Aston Martin confirmed that it was in talks with potential investors late last year, following a story broken by Autocar and RaceFans.net, which first revealed interest in the firm from Stroll. Both the Racing Point F1 team and Aston Martin currently have bases at Silverstone, although Aston’s headquarters are in Gaydon, Warwickshire. Aston, Stroll and Geely have not commented on the latest reports.
The majority of Aston’s shares are currently held by the Kuwait-based Adeem/Primewagon group, while the Strategic European Investment Group, part of the Italian private equity group Investindustrial, currently holds around a one-third holding in the company.
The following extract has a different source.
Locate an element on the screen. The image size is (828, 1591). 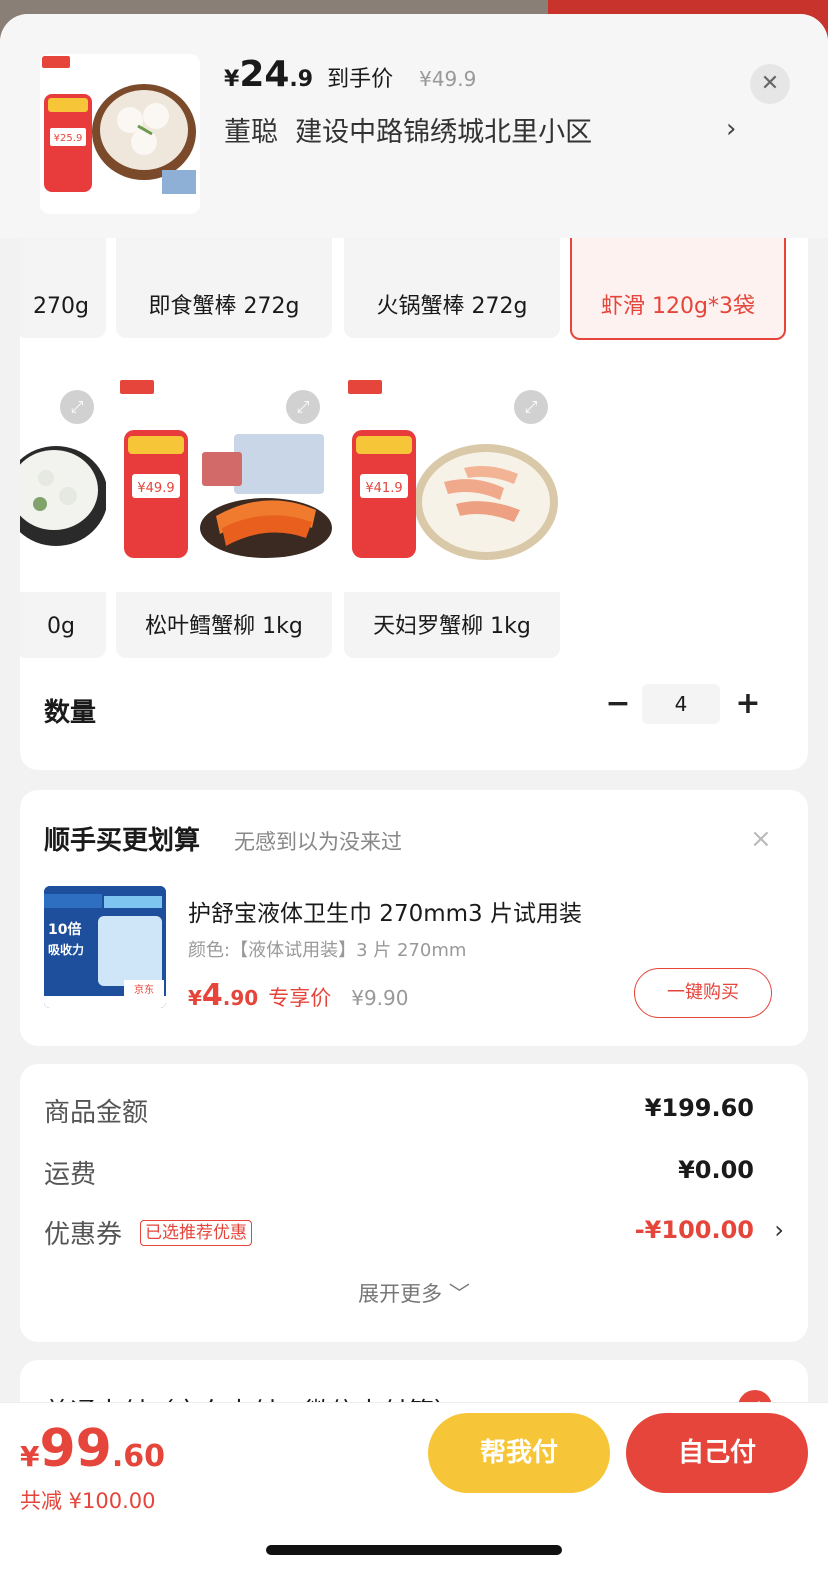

Mercedes parent Daimler also owns 4% of the firm – as well as supplying engines to the Racing Point F1 team owned by Stroll.
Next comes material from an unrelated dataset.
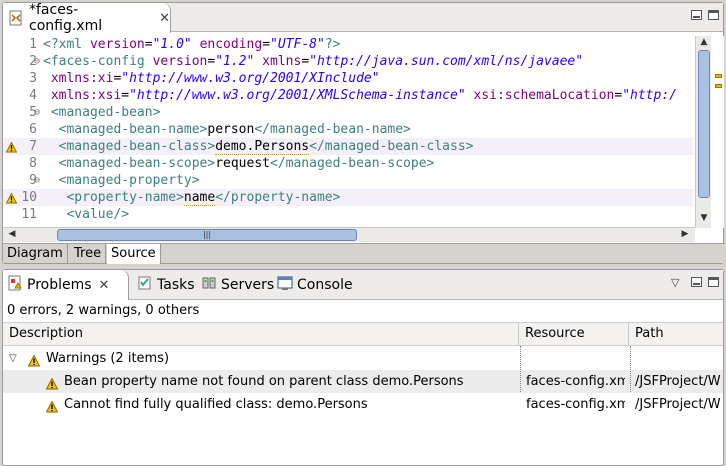  I want to click on code-text: <managed-bean>, so click(106, 112).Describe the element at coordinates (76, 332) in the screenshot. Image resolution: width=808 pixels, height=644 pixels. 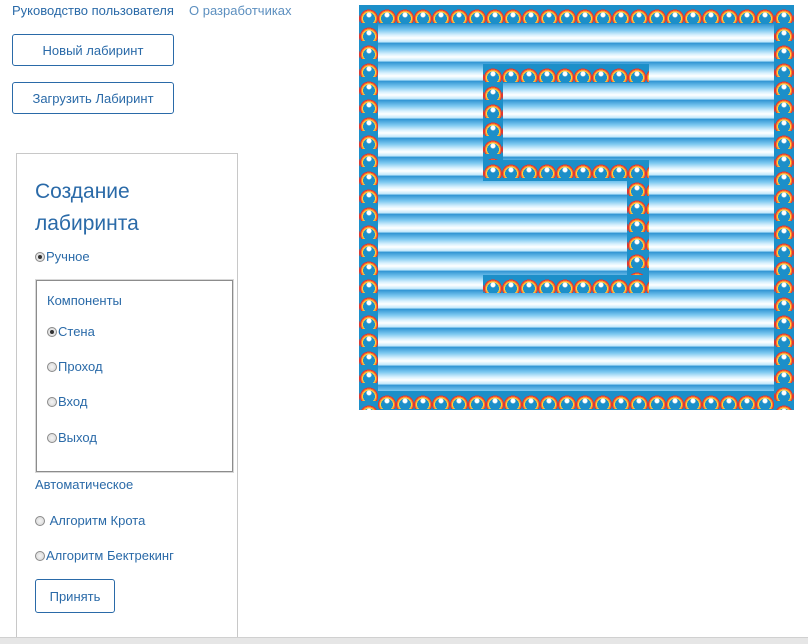
I see `wall-label: Стена` at that location.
Both Geely and Lawrence Stroll have so far declined to comment on any of the reports.
The firm has come under intense scrutiny since floating in 2018, with a valuation of around £4.5bn. Today the share price has fallen by around 80% from that point.
Earlier this year Aston issued an unexpected profit warning due to “challenging trading conditions”. Revealing the firm sold 5819 cars in 2019, 7% down on 2018, chief executive Andy Palmer said Aston had suffered a “very disappointing year [in 2019]”.
“The challenging trading conditions highlighted in November continued through the peak delivery period of December resulting in lower sales, higher selling costs and lower margins,” said Palmer.
As a result Palmer said that Aston’s earnings margin for 2019 will be 12.5-13.5 per cent. Last summer it issued a warning that the margin would be 20%, triggering a substantial fall in its stock price. Palmer added that adjusted earnings before interest tax depreciation and amortisation will be £130-140m, around £60m below expectations.
Palmer also revealed Aston spent more on marketing and underwriting finance than previously.
“Whilst we are disappointed with trading performance in 2019, our focus is now on revitalising the business, launching DBX and ensuring profitable growth in the medium-term,” added Palmer.